KAT7是 MYST乙酰转移酶家族成员,该家族成员还包括MOZ、Ybf1/Sas3、Sas2和Tip60,参与组蛋白H4和 H3K14的乙酰化修饰。研究表明,KAT7在人类肝细胞癌[14]、膀胱癌[15]及卵巢癌[16]等多种恶性肿瘤中异常表达率增加,并通过激活Wnt/β-连环蛋白(β-catenin)信号通路促进肿瘤的恶性增殖和转移。本研究表明,胃癌组织中KAT7 mRNA表达水平和蛋白阳性率均较癌旁组织升高,其原因一方面可能与参与KAT7 mRNA转录后稳定性调控的微小RNA-639表达水平降低有关,肿瘤中微小RNA-639表达水平降低导致KAT7 mRNA稳定性增加,进而促进下游Wnt/β-catenin信号通路的激活,导致肿瘤的侵袭、转移能力增强[17];另一方面,KAT7蛋白表达的稳定性也受到泛素化的修饰调节。研究表明,胃癌发生时泛素化复合体不能泛素化降解KAT7蛋白,KAT7蛋白不能进入蛋白酶体途径进行降解,而KAT7蛋白的过度表达能够显著激活丝裂原活化的蛋白激酶信号通路,促进肿瘤细胞的增殖[18]。此外,本研究中胃癌组织KAT7 mRNA表达水平与TNM分期有关,提示KAT7表达上调促进了胃癌的进展。研究表明,KAT7磷酸化激活后能够结合细胞周期素激酶1,促进肿瘤细胞的有丝分裂,而利用RNA干扰技术抑制KAT7的表达后,可抑制肿瘤细胞的恶性增殖,进一步证实了KAT7表达上调对肿瘤增殖的促进作用[19-20]。此外,胃癌组织中KAT7 mRNA高表达是胃癌患者预后的独立危险因素(P<0.05),表明KAT7可能有潜力作为新的胃癌预后判断标志物,针对以KAT7为靶点的治疗可能有利于改善胃癌患者的预后,值得临床深入研究。

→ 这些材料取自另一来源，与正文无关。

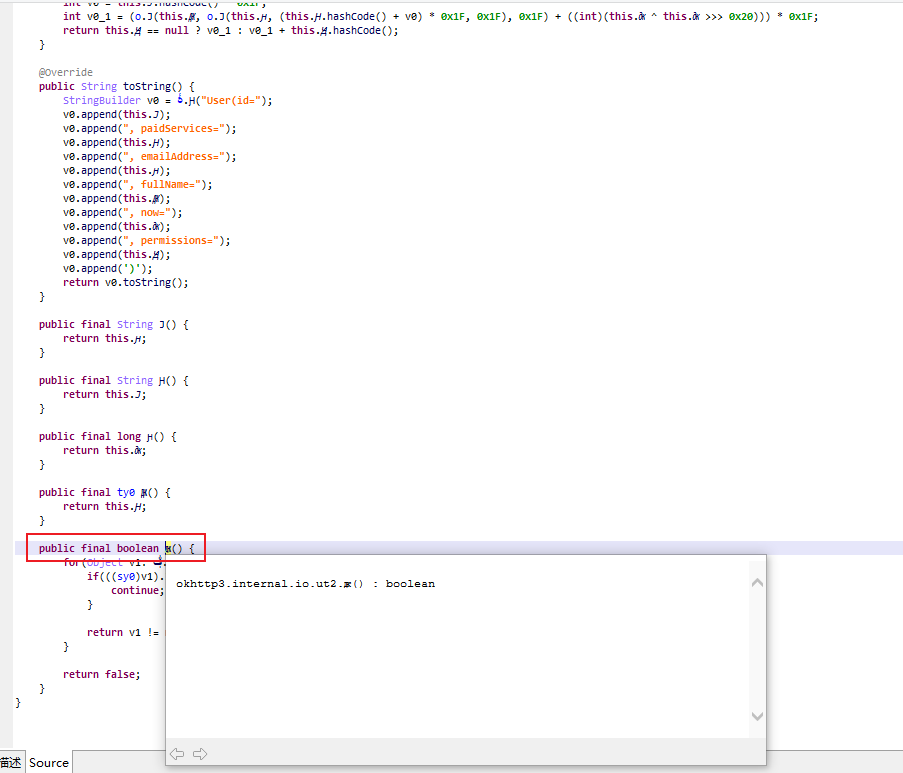903x773 pixels.
Task: Click the popup's scroll up chevron
Action: coord(757,583)
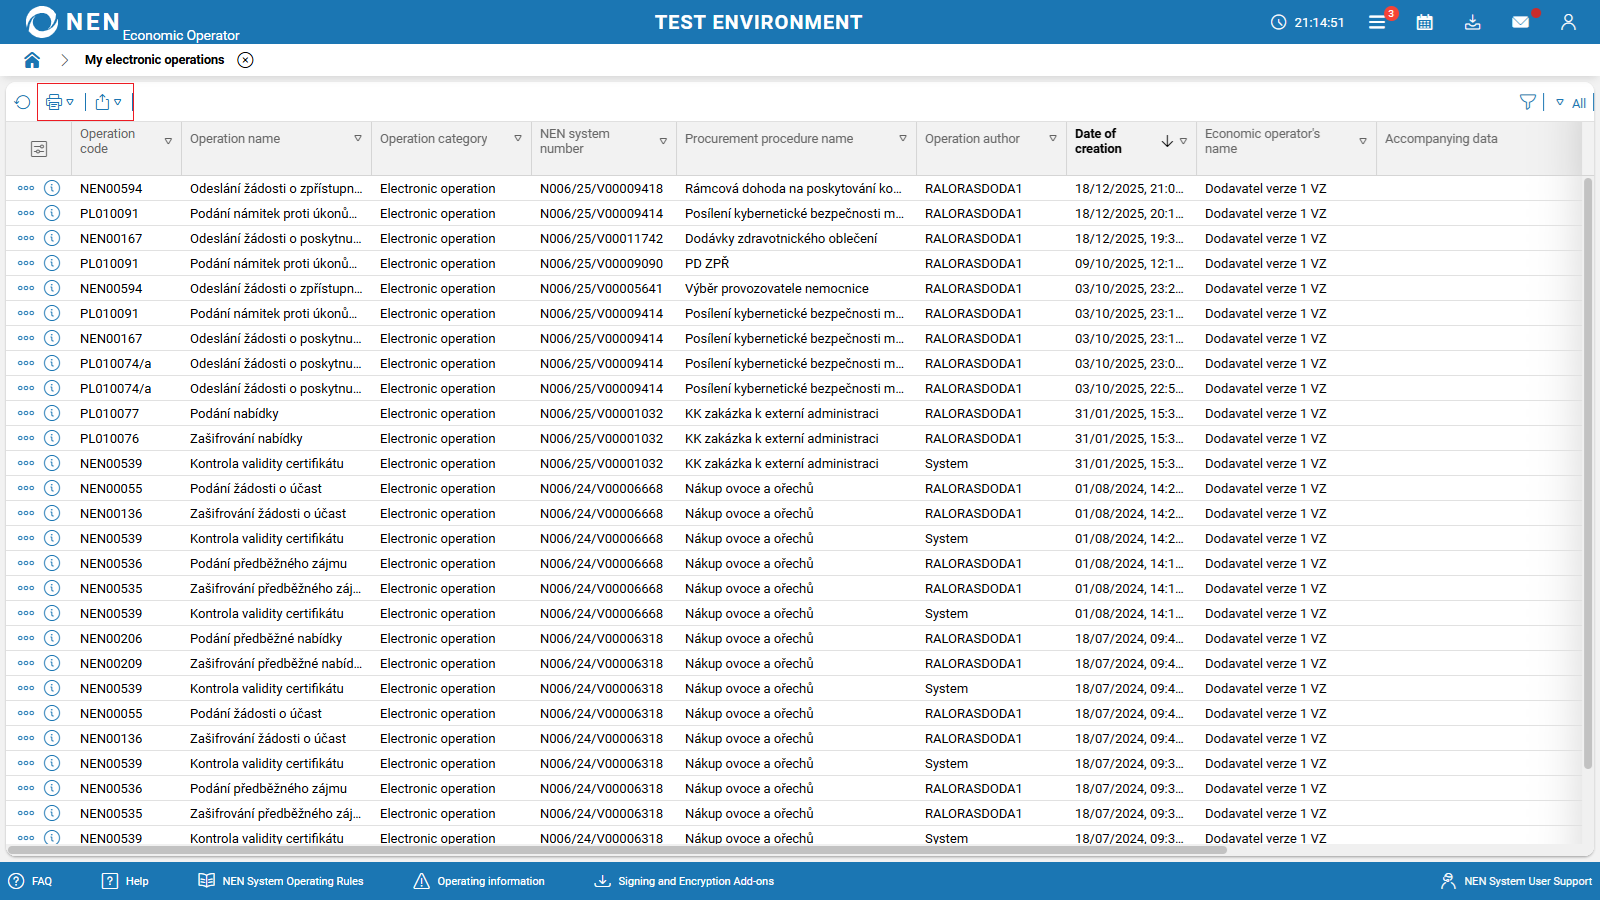This screenshot has height=900, width=1600.
Task: Open the downloads icon in header
Action: point(1473,22)
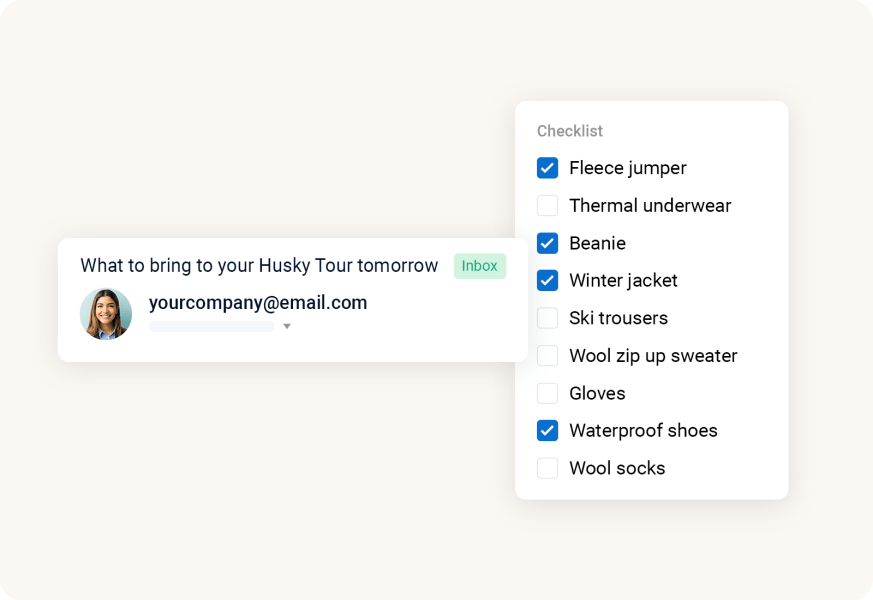873x600 pixels.
Task: Click the checked box icon beside Beanie
Action: [x=547, y=243]
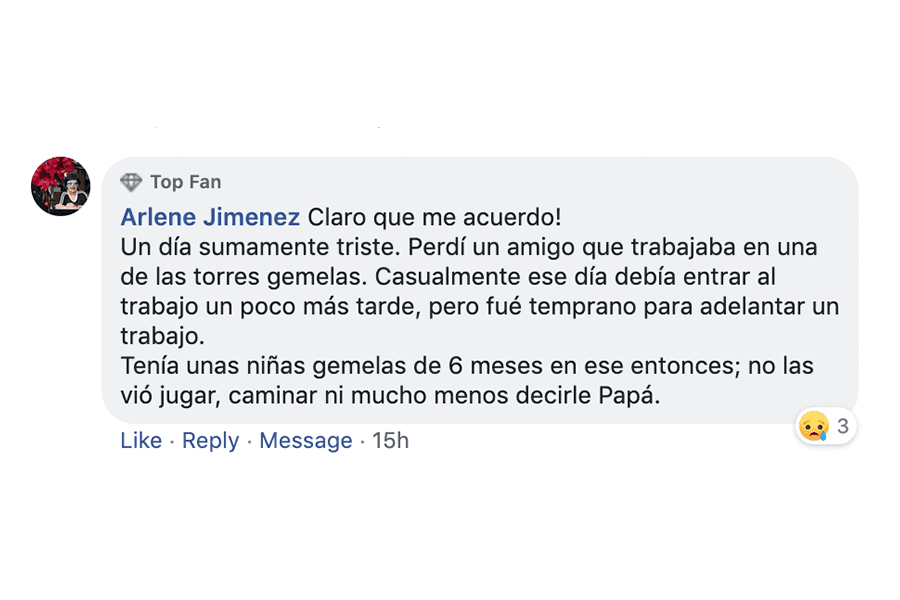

本研究发现,胃癌组织中circMRPS35表达水平与KAT7 mRNA表达水平呈负相关(r=-0.504,P<0.001)。JIE等[8]研究表明,circMRPS35能够作为分子支架,招募并结合KAT7,诱导下游周期调控蛋白p21的表达,发挥阻滞细胞周期,抑制肿瘤恶性增殖的功能。因此,胃癌组织中circMRPS35表达水平降低导致其不能结合KAT7,细胞核中KAT7表达水平升高并激活下游信号通路,促进胃癌进展,但目前二者之间的作用机制尚不清楚,需要进一步研究。本研究通过单因素及多因素Cox回归分析发现,circMRPS35低表达、KAT7 mRNA高表达、TNM分期为Ⅲ期是胃癌患者预后的独立危险因素(P<0.05)。临床上可以通过检测胃癌组织中circMRPS35、KAT7 mRNA的表达水平对胃癌患者的预后进行评估,对不同评估结果的胃癌患者制订个体化的治疗及随访方案,以改善患者预后。
综上所述,胃癌组织中circMRPS35表达水平降低,而KAT7 mRNA表达水平及蛋白阳性率升高。circMRPS35低表达、KAT7 mRNA高表达、TNM分期为Ⅲ期是胃癌患者预后的独立危险因素。但限于本研究样本量较小,未对不同临床特征的患者群体进行分层分析,有待今后开展前瞻性的临床研究深入探索。